42 Delaware courts consider the factors listed in Section 767 of the Restatement
(Second) of Torts when evaluating this element of a tortious interference claim.213
These factors include:
(a) the nature of the actor’s conduct, (b) the actor’s motive, (c) the interests of the other with which the actor’s conduct interferes, (d) the interests sought to be advanced by the actor, (e) the social interests in protecting the freedom of action of the actor and the contractual interests of the other, (f) the proximity or remoteness of the actor’s conduct to the interference and (g) the relations between the parties.214
Because the Restatement factors entail a “fact-intensive” balancing test, they do not
always lend themselves to resolution on the pleadings.215
Based on the Complaint, it is reasonably conceivable that Barker’s conduct
lacked justification. CIBC alleges that Barker resorted to threats hidden from his
fellow directors to pursue a deal favorable to Barker alone.216 These alleged actions,
which occurred during a live sale process, used improper means to advance Barker’s
personal interests at the expense of BERA’s other residual claimants.

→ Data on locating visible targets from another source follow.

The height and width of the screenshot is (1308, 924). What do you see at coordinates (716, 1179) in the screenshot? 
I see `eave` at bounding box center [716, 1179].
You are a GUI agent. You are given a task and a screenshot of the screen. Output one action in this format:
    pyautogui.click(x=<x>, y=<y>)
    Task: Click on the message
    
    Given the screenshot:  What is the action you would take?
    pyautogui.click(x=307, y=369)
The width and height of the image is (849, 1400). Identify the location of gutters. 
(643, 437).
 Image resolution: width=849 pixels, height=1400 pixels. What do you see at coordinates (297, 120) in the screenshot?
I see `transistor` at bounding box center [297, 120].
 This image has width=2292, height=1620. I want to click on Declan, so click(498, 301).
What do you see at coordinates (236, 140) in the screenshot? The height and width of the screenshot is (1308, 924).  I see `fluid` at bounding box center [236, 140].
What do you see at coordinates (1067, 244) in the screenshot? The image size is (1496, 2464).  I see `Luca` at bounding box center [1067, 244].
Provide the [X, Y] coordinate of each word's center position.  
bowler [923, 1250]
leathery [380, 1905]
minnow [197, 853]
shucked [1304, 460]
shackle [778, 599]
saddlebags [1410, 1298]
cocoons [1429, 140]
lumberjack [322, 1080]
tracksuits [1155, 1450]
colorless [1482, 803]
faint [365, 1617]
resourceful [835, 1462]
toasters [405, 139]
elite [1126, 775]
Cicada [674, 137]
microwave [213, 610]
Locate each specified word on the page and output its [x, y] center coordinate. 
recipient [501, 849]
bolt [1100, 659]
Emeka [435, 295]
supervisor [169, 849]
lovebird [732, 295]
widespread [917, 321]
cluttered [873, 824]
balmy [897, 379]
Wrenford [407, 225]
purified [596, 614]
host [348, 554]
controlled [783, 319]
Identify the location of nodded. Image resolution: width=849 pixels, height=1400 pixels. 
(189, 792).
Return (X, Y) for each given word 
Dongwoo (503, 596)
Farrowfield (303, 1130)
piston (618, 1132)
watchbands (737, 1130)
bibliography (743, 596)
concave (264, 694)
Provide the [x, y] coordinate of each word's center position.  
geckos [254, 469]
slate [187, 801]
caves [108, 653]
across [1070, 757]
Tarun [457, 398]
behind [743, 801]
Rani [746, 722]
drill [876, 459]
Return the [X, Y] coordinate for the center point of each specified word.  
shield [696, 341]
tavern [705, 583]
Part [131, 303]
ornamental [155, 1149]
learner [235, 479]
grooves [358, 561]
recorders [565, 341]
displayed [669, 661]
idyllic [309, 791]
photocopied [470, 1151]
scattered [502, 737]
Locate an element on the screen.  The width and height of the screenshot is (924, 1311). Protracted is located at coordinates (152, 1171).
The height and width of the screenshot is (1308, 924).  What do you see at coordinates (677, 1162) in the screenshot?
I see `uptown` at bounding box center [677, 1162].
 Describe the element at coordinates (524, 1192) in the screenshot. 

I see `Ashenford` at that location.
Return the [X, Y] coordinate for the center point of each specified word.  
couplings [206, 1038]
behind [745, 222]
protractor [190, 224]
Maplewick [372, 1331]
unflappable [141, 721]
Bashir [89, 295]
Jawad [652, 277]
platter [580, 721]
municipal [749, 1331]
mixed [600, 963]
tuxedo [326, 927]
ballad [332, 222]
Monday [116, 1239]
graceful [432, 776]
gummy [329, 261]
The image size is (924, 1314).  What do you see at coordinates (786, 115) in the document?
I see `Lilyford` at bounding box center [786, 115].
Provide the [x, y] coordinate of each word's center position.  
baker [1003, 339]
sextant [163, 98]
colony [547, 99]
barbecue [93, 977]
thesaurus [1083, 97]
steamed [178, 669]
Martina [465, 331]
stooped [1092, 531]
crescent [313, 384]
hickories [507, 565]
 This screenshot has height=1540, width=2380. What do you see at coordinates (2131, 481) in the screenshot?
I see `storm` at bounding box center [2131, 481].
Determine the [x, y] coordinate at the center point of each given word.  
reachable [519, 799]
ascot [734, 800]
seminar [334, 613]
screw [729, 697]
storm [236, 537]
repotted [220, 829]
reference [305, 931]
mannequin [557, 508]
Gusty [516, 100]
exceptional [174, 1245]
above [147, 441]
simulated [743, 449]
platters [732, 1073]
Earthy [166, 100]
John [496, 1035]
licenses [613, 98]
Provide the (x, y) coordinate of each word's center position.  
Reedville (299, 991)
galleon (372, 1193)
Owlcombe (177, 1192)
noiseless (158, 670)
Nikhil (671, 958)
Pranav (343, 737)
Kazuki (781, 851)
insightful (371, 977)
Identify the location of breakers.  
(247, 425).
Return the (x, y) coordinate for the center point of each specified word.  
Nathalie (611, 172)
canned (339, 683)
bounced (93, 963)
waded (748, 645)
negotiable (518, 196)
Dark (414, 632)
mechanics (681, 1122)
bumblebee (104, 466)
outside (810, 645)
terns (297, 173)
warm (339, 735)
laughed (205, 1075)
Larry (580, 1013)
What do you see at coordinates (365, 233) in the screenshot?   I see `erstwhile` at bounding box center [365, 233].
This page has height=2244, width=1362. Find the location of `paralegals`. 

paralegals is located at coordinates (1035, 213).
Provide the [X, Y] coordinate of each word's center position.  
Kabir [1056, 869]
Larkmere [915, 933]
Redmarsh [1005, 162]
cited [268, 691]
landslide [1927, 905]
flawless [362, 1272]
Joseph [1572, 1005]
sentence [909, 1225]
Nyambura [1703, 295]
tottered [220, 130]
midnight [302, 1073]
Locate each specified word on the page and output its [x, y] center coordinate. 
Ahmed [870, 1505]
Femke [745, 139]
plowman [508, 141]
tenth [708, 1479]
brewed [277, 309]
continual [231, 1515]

213 See WaveDivision Hldgs., LLC v. Highland Cap. Mgmt., L.P., 49 A.3d 1168, 1174 (Del. 2012); Restatement (Second) of Torts § 767 (Am. L. Inst. 1979). 214 WaveDivision Hldgs., LLC, 49 A.3d at 1174. 215 LiveBarn Inc. v. Black Bear Sports Gp., Inc., 2025 WL 1906638, at *4 (Del. Super. July 10, 2025). 216 See supra Section I.G.
43 The defendants argue that CIBC must plead Barker’s “sole motive was to
interfere with the contract.”217 They posit that, even if Barker had foiled value-
maximizing deals, the claim fails because CIBC has not alleged his only goal was to
interfere with the Credit and Forbearance Agreements.218 Instead, they assert,
Barker could have sought to maximize the value of BERA’s assets to benefit all
stakeholders.219
That argument misapplies governing precedent. As the Delaware Supreme
Court clarified in Cousins v. Goodier, a tortious interference claim will not be
precluded “when the alleged tortfeasor can identify one proper motive among many
unseemly ones.”220 It is reasonably conceivable that Barker’s predominant motive
was to enrich himself at the expense of BERA (and CIBC), making his interference
unjustified.
Accordingly, CIBC has stated a viable claim against Barker for tortious
interference with contract.
III. CONCLUSION
The motions to dismiss are granted in part and denied in part.
217 Board Defs.’ Opening Br. 36 (quoting WaveDivision, 49 A.3d at 1174). 218 Id. 219 Id. 220 283 A.3d 1140, 1166-67 (Del. 2022).
44 Counts I through IV of the Complaint assert derivative claims. Because CIBC
neither made a pre-suit demand on the Board nor adequately pleaded that demand is
excused as futile, those claims are dismissed under Rule 23.1.
The motion to dismiss Count V under Rule 12(b)(6) is granted as to Peak but
denied as to Barker.
The parties must meet and confer on a schedule to govern the sole surviving
claim and file a proposed scheduling order within 30 days.